Context
A high-five-figure annual contract on an observability vendor whose strength was full-stack tracing across services. The product was good. The drift was that their ingest model assumed we'd add an OpenTelemetry SDK to every service we wanted observed.
We had two services on a custom RPC framework that didn't fit the SDK. The vendor's roadmap had nothing on adding a non-OTel adapter, they were doubling down on OTel as the universal pipe. Our roadmap had nothing on rewriting those two services onto OTel, because the rewrite wasn't worth the investment for a tracing nice-to-have.
We were paying full price for a tool that covered roughly 60% of our production surface.
What we'd lose if we left
I named this explicitly before proposing anything else, because naming what you give up is the only honest version of a build-vs-buy call.
- Distributed-trace visualisation across services. Their flame-graph UI was genuinely better than anything we'd build.
- The "smart" anomaly detection. Useful, but never the thing that paged someone, that was always a threshold-based alert.
- Vendor-managed retention. We'd own this now.
What we'd keep
- Query-level dashboards (Grafana over Postgres-backed timeseries).
- Incident timelines (a 50-line Slack-archive scraper plus a Postgres table).
- Threshold-based alerts (already in PagerDuty, vendor-independent).
The decision
Replace the vendor with a 400-line ingestion pipeline, write to Postgres, query with Grafana.
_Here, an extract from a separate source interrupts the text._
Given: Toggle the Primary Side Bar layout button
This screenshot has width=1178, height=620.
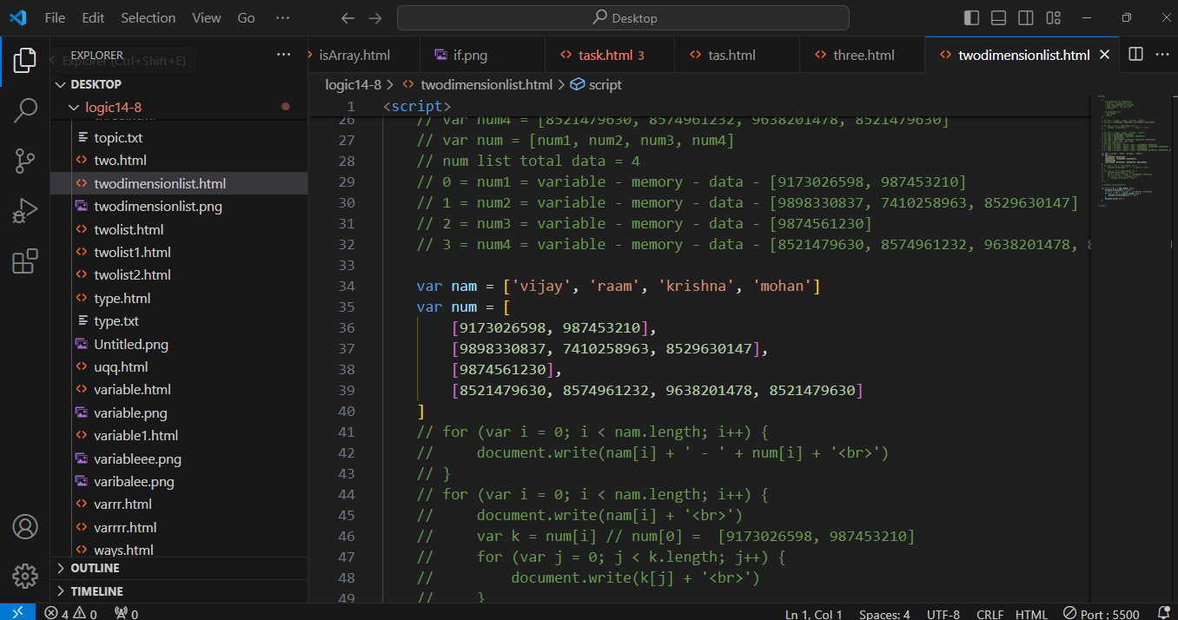Looking at the screenshot, I should point(971,18).
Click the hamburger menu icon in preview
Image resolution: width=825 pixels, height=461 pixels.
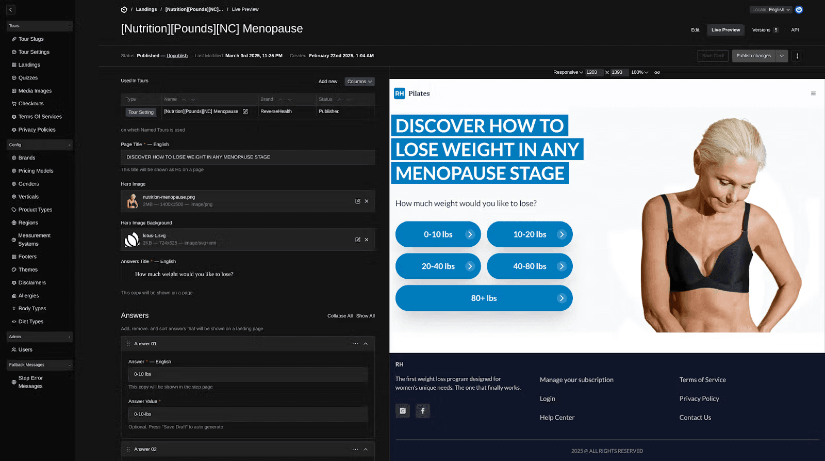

Pay one engineer-month upfront, save the contract.
What played out
The build came in at three sprints, not one. The slip was on the boring parts I underestimated:
- Multi-tenant scoping in the ingest API (one sprint of unbudgeted auth work).
- Backfill of two months of historical data so the "before / after" graphs in incident reviews wouldn't have a hole.
- The retention story (what to keep, what to roll up, what to drop) ate a sprint of tuning.
Eighteen months later: still in production, hasn't been the source of an incident. The team that lost distributed-trace visualisation recovered most of it from a stitched-together view of structured logs; not as good, but good enough for the cases where they actually used it.
What I'd do differently
I'd budget three sprints from day one, not one. The estimate was optimistic for the obvious reason: I budgeted the core work and not the surrounding scaffolding. The auth, the multi-tenant scoping, the retention tuning, the backfill, these were all the actual work, and they were predictable enough that I should have padded.
I'd also write the what we'd lose doc as a one-pager and circulate it before the build started, not as part of my pitch to leadership. Two engineers raised the lost-flame-graph concern in the first week of the build. If they'd seen the doc earlier, we could have either addressed it cleanly or, more likely, agreed that the loss was acceptable, and moved faster.